Although the increase in the number of claims is predictable it is unlikely that we will see an increase to the pre-Fees Order level. The ACAS Early Conciliation process, introduced in April 2014, is still a mandatory step for all potential claimants. It is probable therefore that this procedure will still keep a proportion of claims out of the employment tribunal, by resolving them ahead of the issue of proceedings.

However, employers may need to reconsider how actively they engage in the ACAS process, as the tactic of waiting to see whether a claim is issued before engaging with settlement discussions is unlikely to apply now, as potential claimants no longer face the initial hurdle of having to find the money to issue a claim. One potential outcome may be that we see more cases being settled during the ACAS Early Conciliation process, thus putting a greater strain on ACAS.

Alternative fee regime

Although the Supreme Court found that the employment tribunal’s fee regime was unjust and prevented access to justice, the justices did not rule out the possibility of the government introducing a fee structure that would be lawful, with fees perhaps being at a lower level or on a different charging scale, which takes into account the potential value of the claim.

Although this is a possibility, we believe that there’s unlikely to be a new fee regime introduced as a matter of priority, especially while Brexit negotiations are ongoing. The government will also be aware that they have been successfully challenged once and they will therefore want to ensure that any new regime that is introduced is considered to be lawful, to avoid the embarrassment of being challenged for the second time.

Employment tribunal fees refund?

Not only did the Supreme Court scrap the fees regime, it also declared that all those who had paid fees would be refunded.

This has caused some concern, as it is possible that a claimant may be able to double recover, unless a sophisticated system is introduced to issue these refunds.

In many cases, when a claimant was successful at the employment tribunal, the respondent was ordered to pay the value of the claimant’s employment tribunal fees in costs.

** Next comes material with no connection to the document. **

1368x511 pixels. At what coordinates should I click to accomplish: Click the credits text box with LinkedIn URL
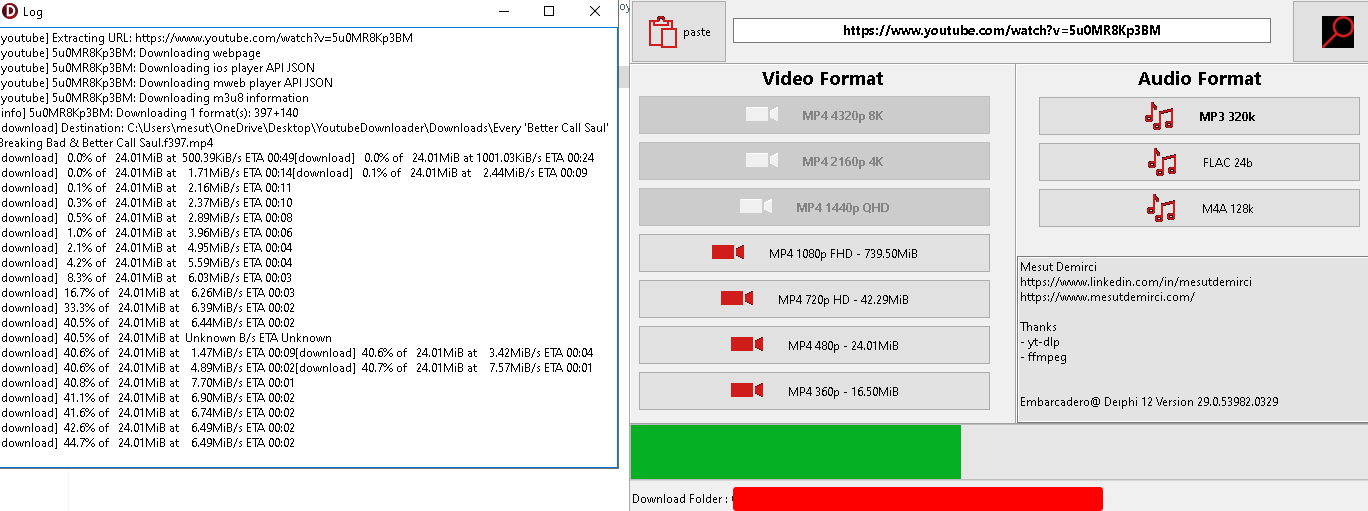pos(1190,335)
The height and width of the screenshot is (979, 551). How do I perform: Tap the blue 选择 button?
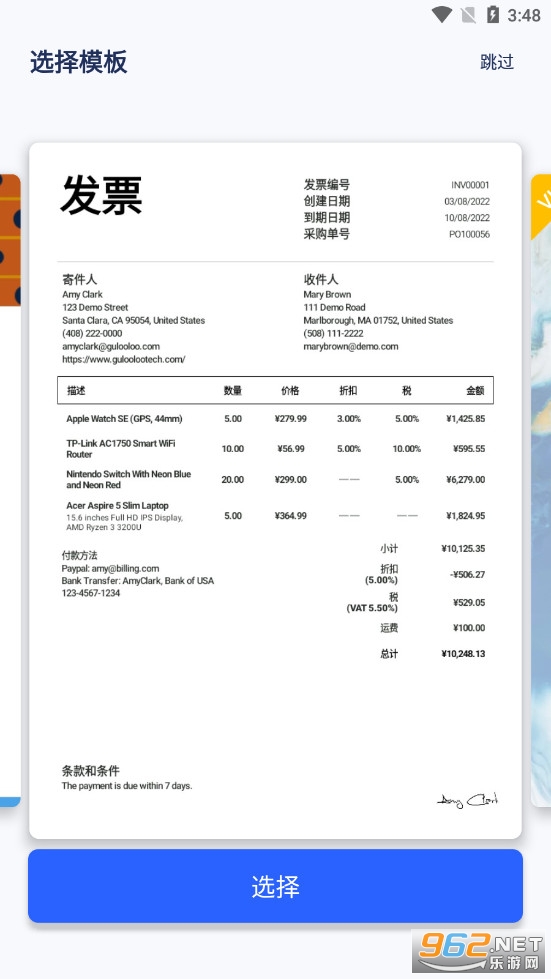(x=275, y=885)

If a simple system of refunding all claimants their employment tribunal fees is introduced, many claimants will recover money which has clearly been paid to them by the employer.

Although no decision has been made as to how such refunds will be issued, careful consideration will need to be given to this stage of the process. A system will need to be introduced that obtains information from both parties, to clearly assess whether a refund is due. It is therefore likely that we will experience a delay in claimants receiving refunds, until an agreed process is announced.

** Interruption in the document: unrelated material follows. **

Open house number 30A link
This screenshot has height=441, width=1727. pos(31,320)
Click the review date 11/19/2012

Impact on the tribunal service

A reduction in the number of claims from 2013 and cuts within the judicial sector has led to the administrative services within the employment tribunal being slimmed down. With claims set to increase, this is likely to put a strain on the employment tribunal. Many claimants and respondents are likely to see delays in the case management of claims, as the employment service readjusts and adapts to the changes in volumes of cases.

Increased trade union activity

Although UNISON was unsuccessful at every court before the Supreme Court, the group’s ultimate success and the publicity it has attracted could encourage membership of trade unions and support for trade union activity. Without the support of UNISON, it is unlikely that this case would have been brought by an individual.

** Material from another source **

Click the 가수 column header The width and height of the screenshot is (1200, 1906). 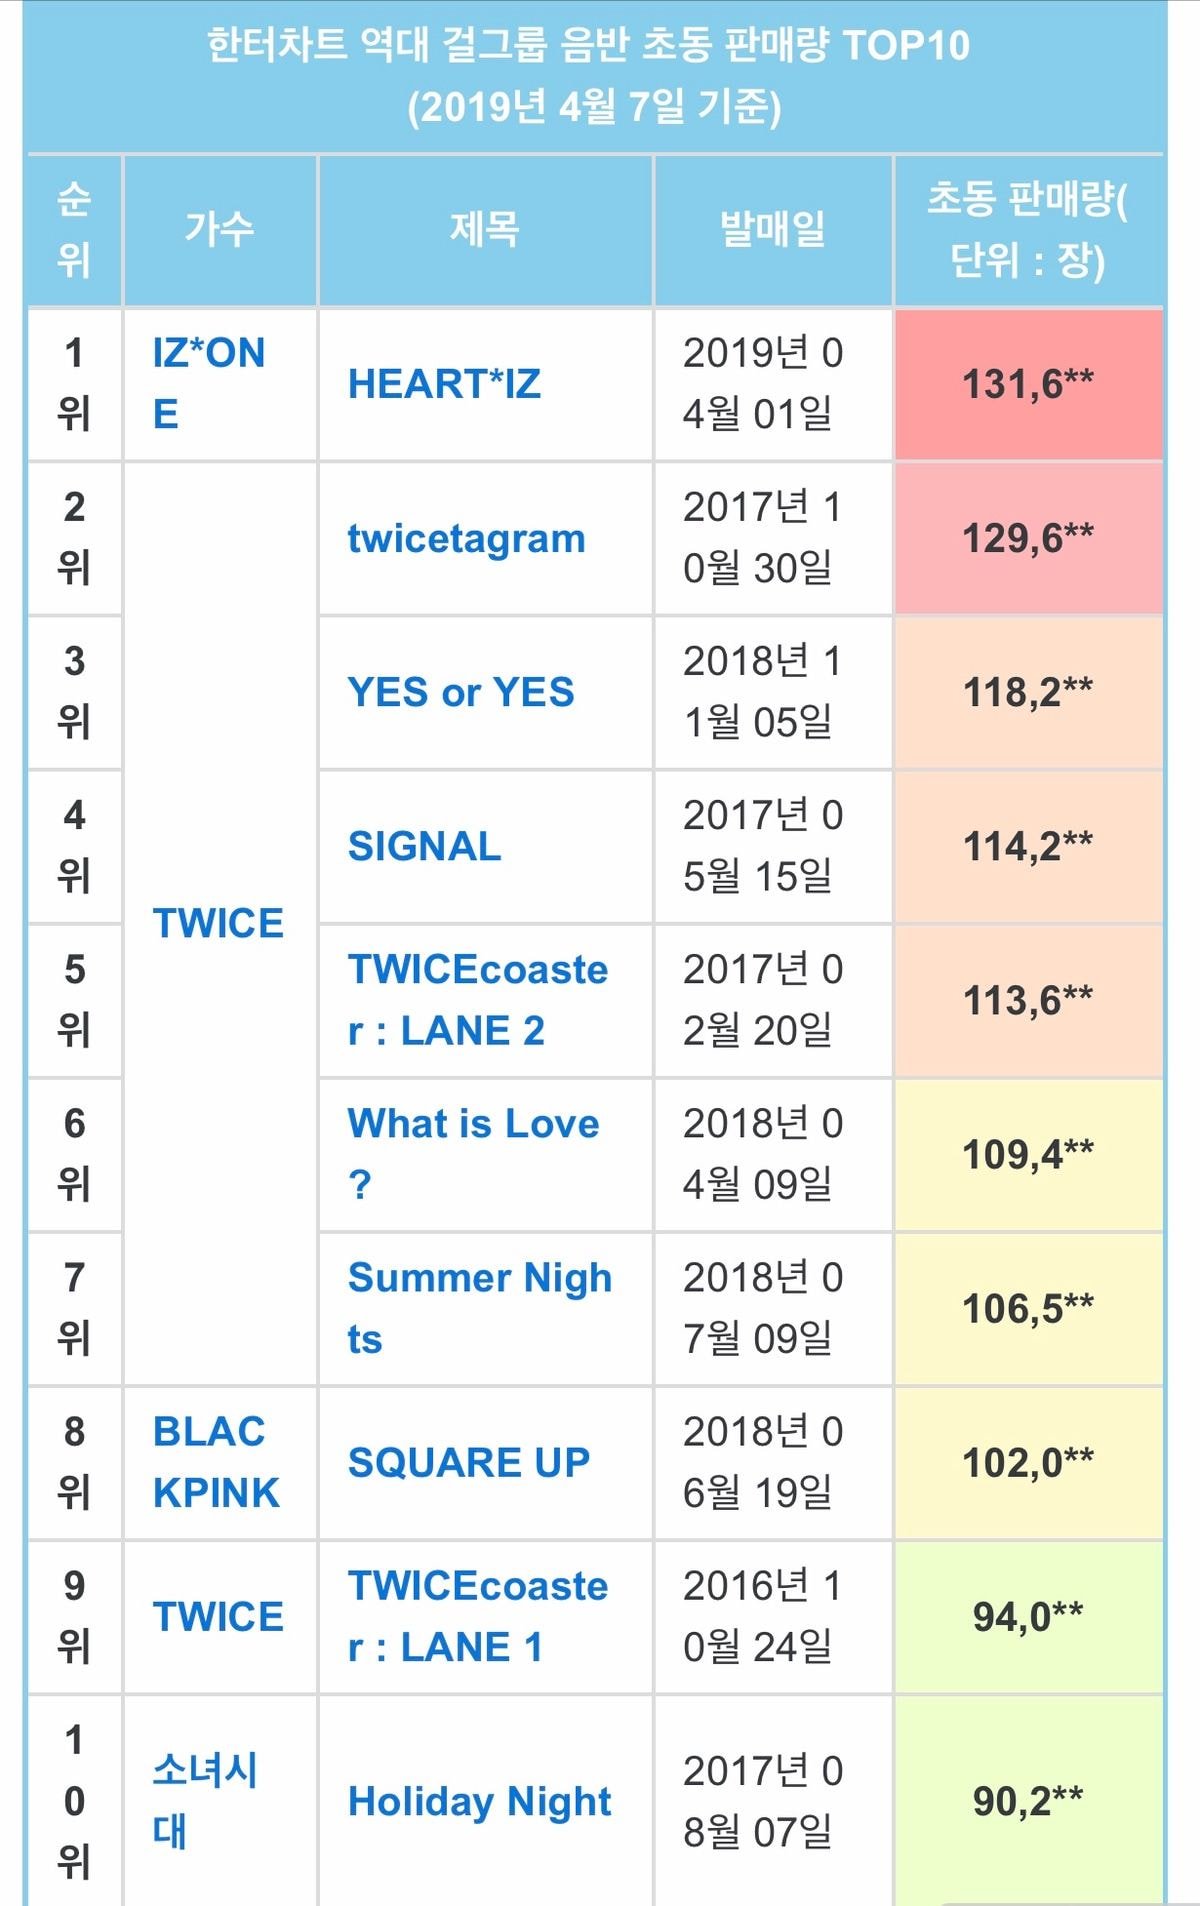[x=219, y=230]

There remain some uncertainties about how the abolition of tribunal fees will impact on those involved in litigation, or even potential litigation, but one thing is certain: the process to bring a claim is now free, allowing access to justice for all and thus creating an increased risk to employers.

What next?

The case is a watershed for the government, employers, employees and the tribunal system. It is likely to mean increased claims, and that the balance of industrial power has shifted towards employees and trade unions, for the first time in many years.

Caroline Mathews is an employment and benefits associate at Mayer Brown.